(INSTRUCTIONS FOR THE TASK)
Output only the lines below from the one holding "How do I perform: Click" down to the one holding "Click the verified", both end lines included and every picture dropped.

(DATASET EXTRACT)
━━━━━━━━

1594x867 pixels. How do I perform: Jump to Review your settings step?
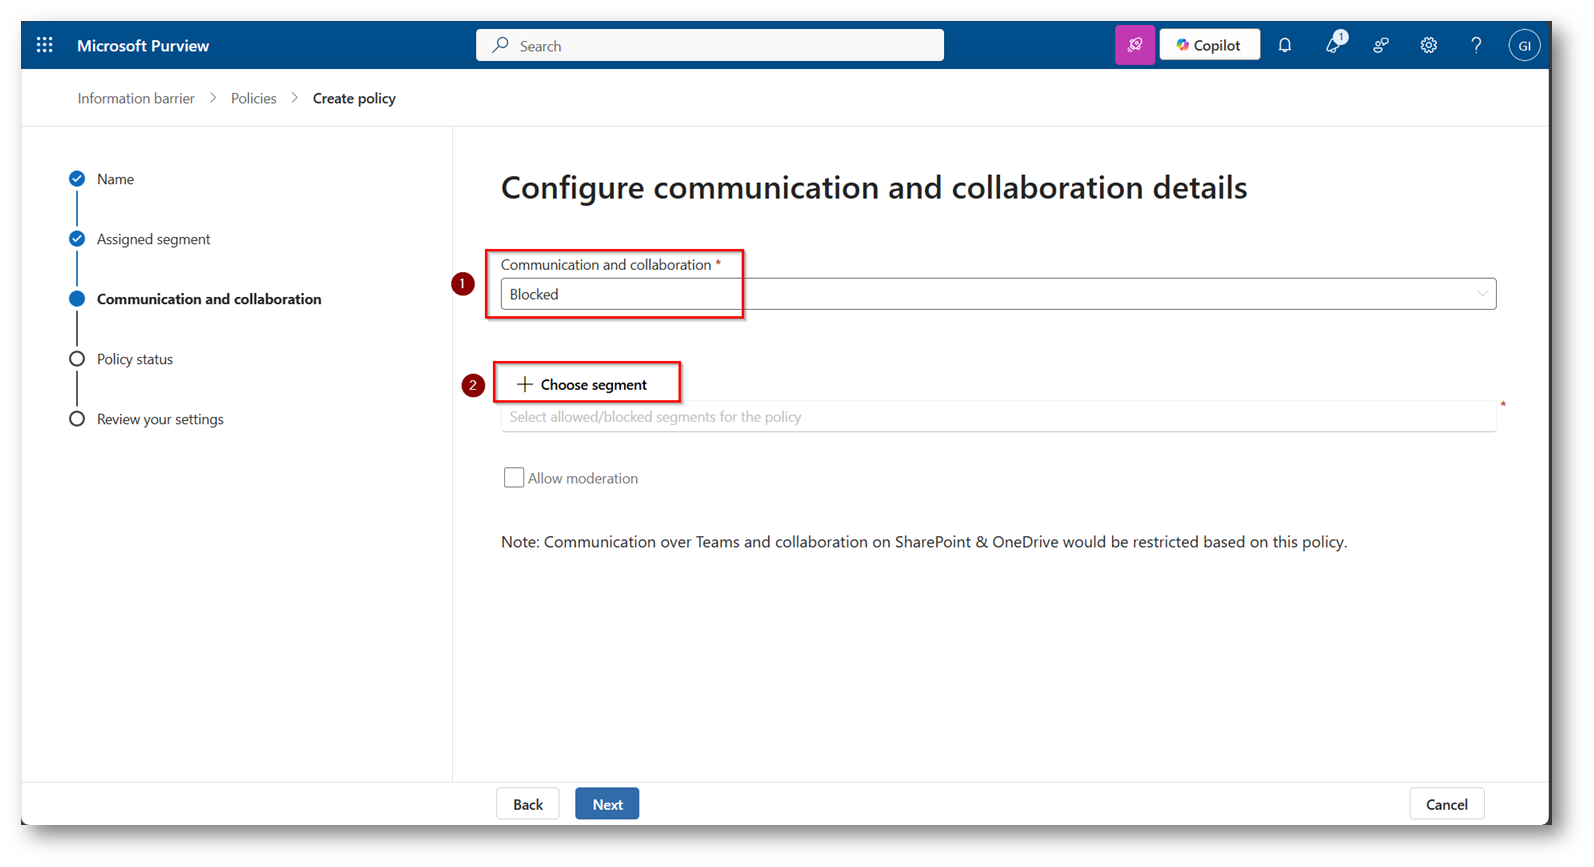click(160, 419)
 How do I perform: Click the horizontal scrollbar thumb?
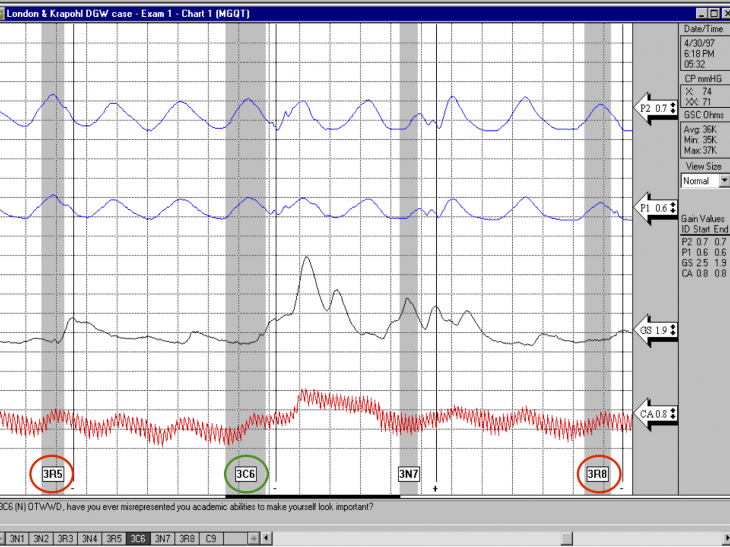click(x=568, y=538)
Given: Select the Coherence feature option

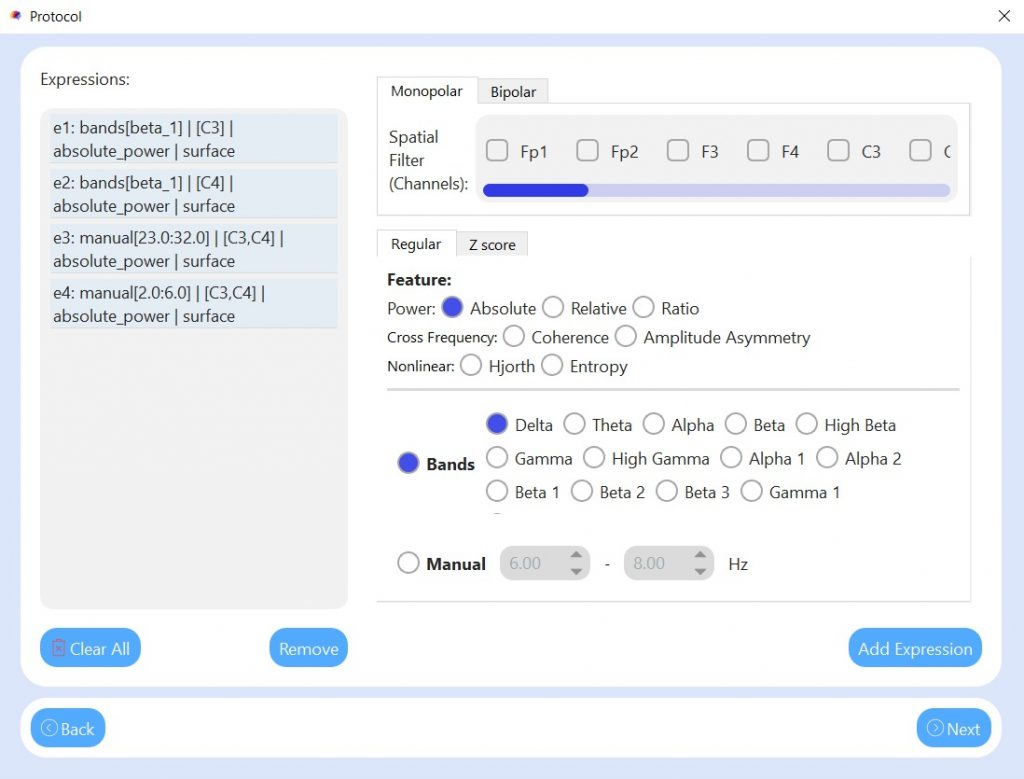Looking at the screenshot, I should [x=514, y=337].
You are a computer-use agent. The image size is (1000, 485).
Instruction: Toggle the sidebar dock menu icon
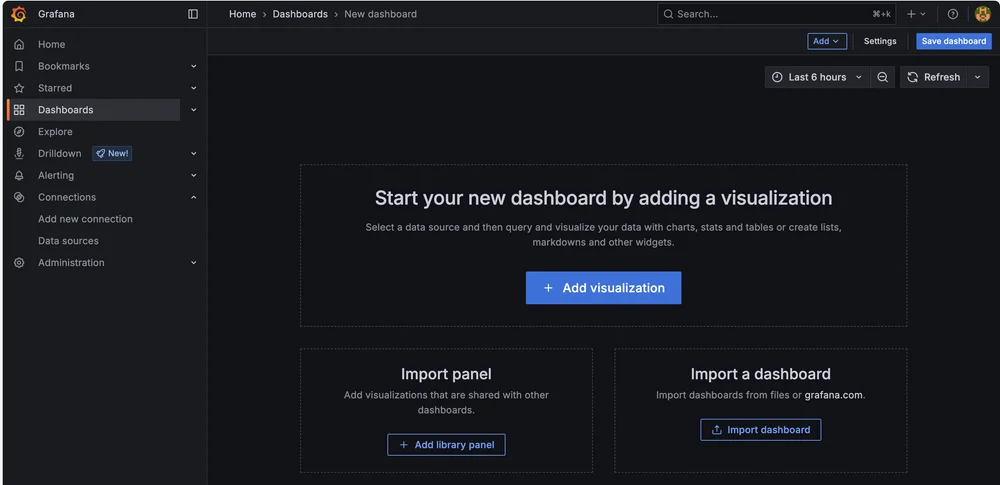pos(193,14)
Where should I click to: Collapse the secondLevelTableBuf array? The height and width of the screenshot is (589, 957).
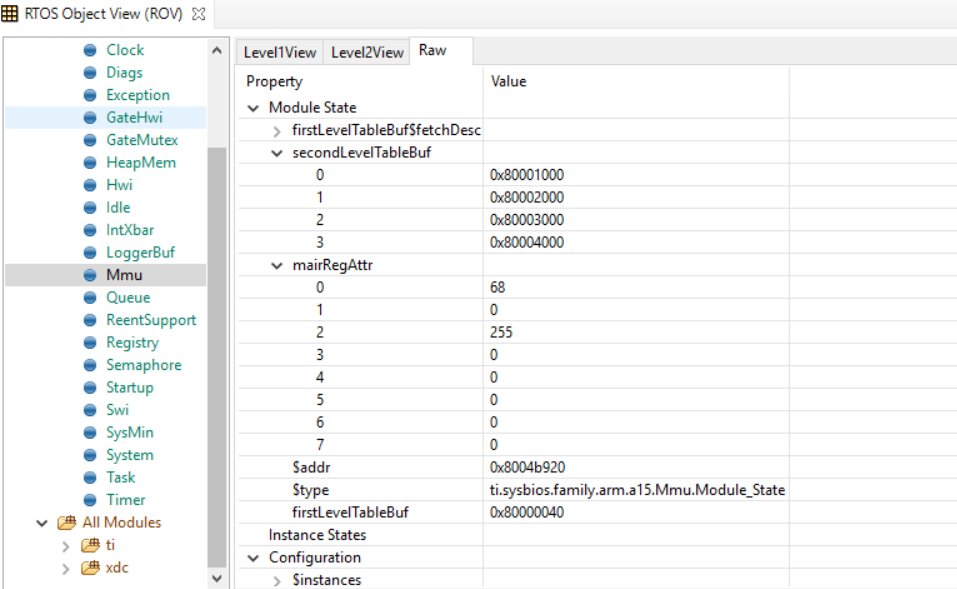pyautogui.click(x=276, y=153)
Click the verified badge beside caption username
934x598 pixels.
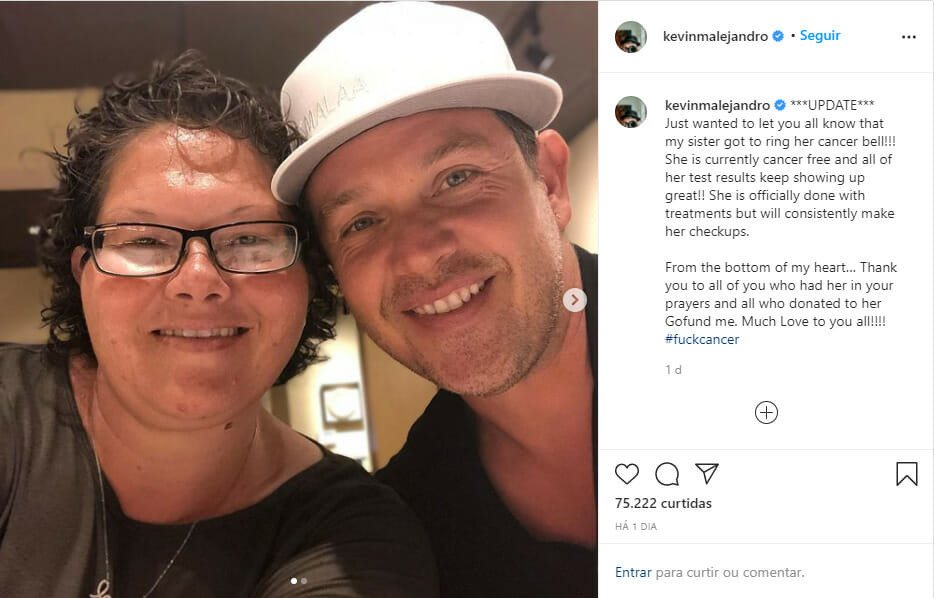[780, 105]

━━━━━━━━

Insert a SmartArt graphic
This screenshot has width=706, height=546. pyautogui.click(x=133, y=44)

━━━━━━━━

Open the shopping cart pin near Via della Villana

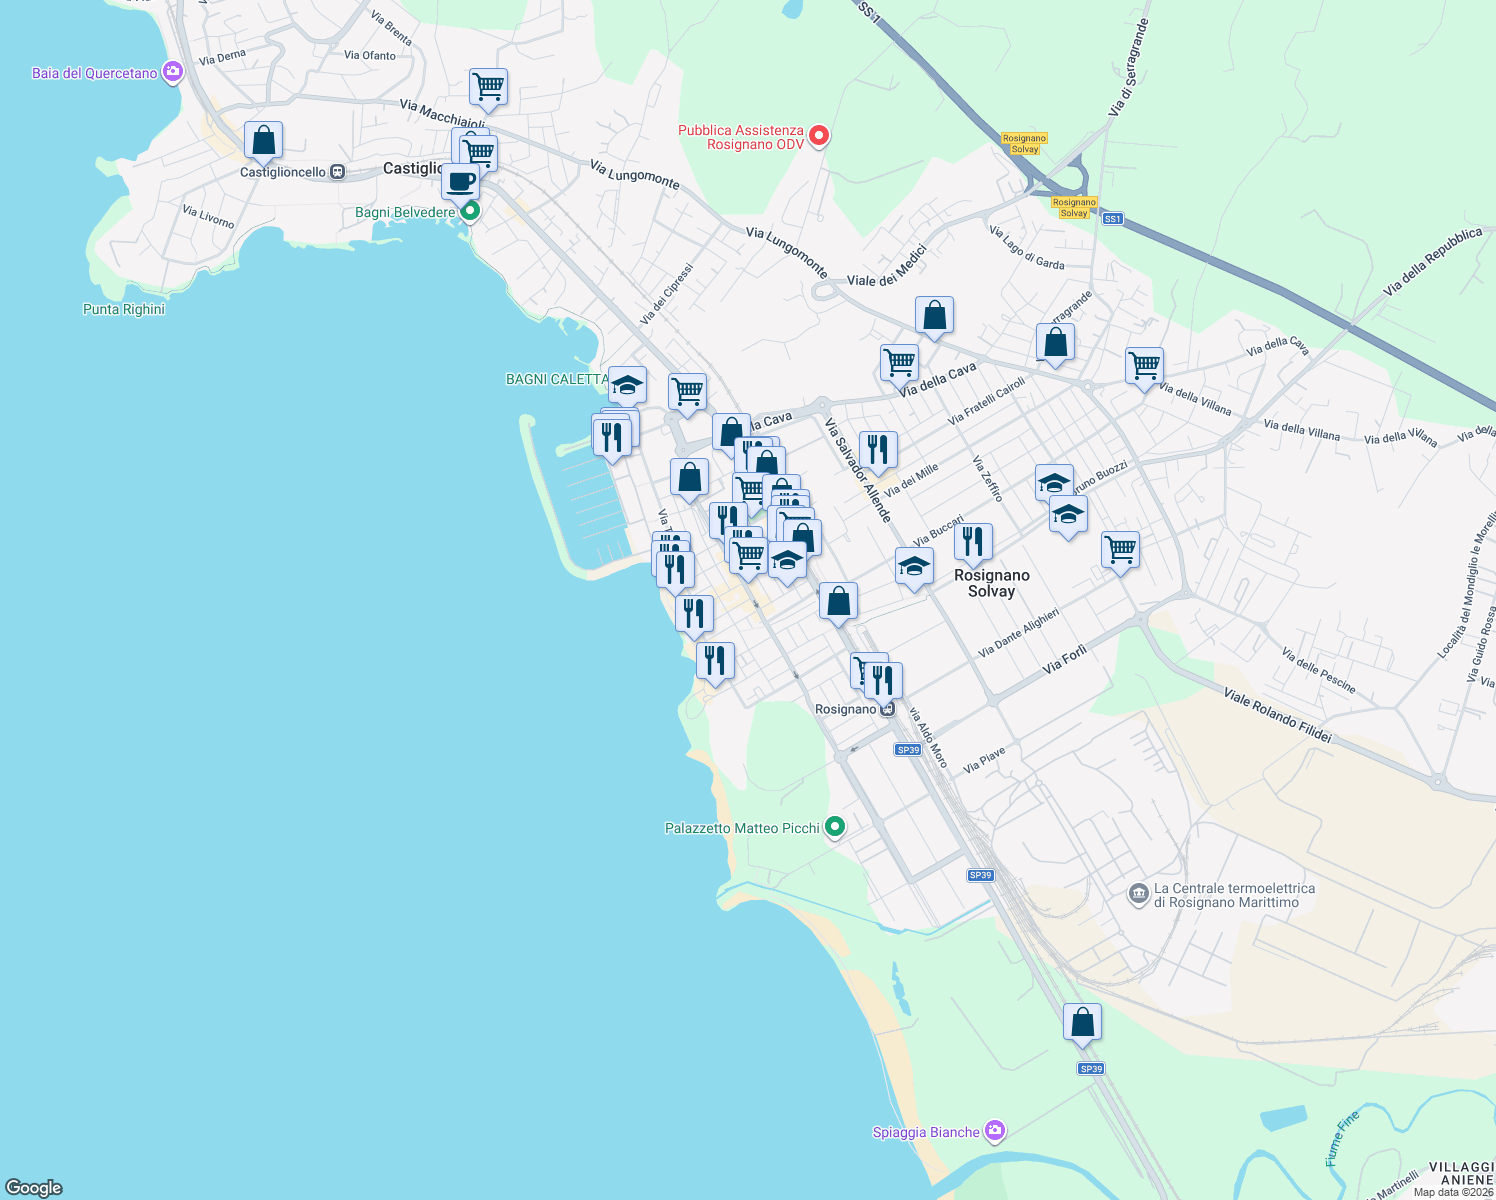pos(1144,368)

━━━━━━━━

(ANSWER TO THE EXERCISE)
 How do I perform: Click the horizontal scrollbar thumb?
click(x=568, y=538)
Given: Select the Coherence feature option

Looking at the screenshot, I should [x=514, y=337].
You are a computer-use agent. The image size is (1000, 485).
Instruction: Toggle the sidebar dock menu icon
pos(193,14)
Where should I click to: Collapse the secondLevelTableBuf array? The height and width of the screenshot is (589, 957).
pyautogui.click(x=276, y=153)
Click the verified badge beside caption username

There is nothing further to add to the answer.